%%
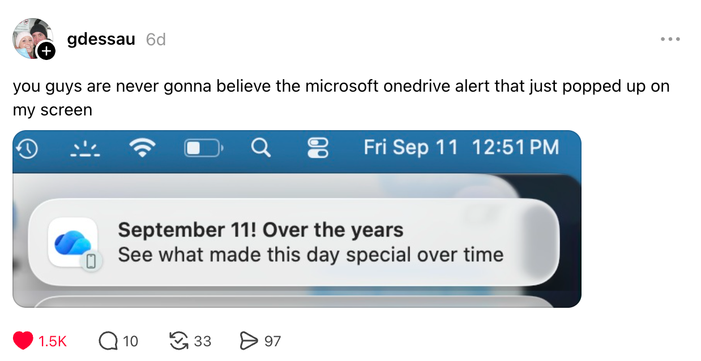Expand the stacked notification below OneDrive alert
Screen dimensions: 701x361
pyautogui.click(x=293, y=301)
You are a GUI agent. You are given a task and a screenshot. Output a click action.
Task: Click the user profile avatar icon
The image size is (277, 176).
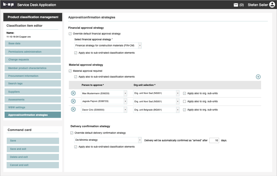click(272, 5)
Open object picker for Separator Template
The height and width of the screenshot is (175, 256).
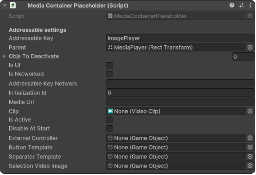tap(250, 157)
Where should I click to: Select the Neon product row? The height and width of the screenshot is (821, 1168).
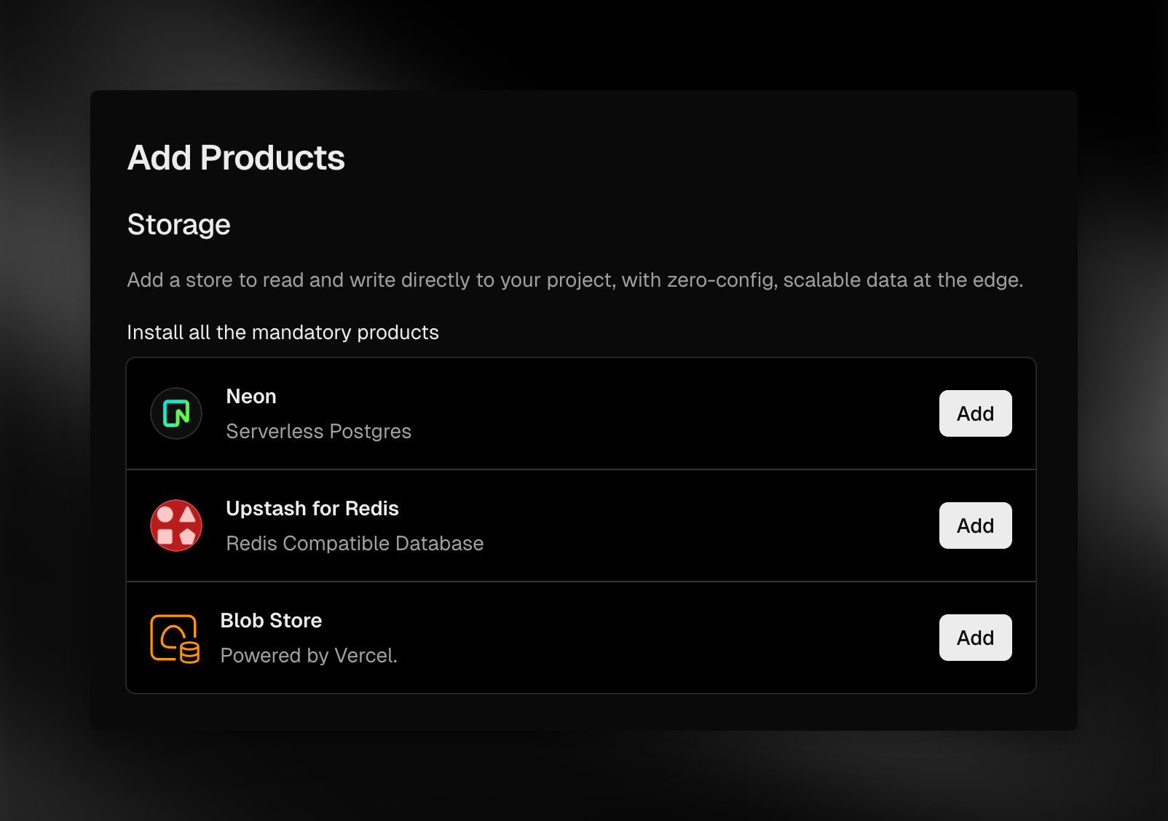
%%
Task statement - Please print the span that begins at the line holding "You are a GUI" and ends at the last line of the data, both ends included, with no pictures.

Exercise solution -
You are a GUI agent. You are given a task and a screenshot. Output a click action.
Task: Click the user profile avatar icon
The image size is (277, 176).
click(272, 5)
Open object picker for Separator Template
The height and width of the screenshot is (175, 256).
tap(250, 157)
Where should I click to: Select the Neon product row? The height and width of the screenshot is (821, 1168).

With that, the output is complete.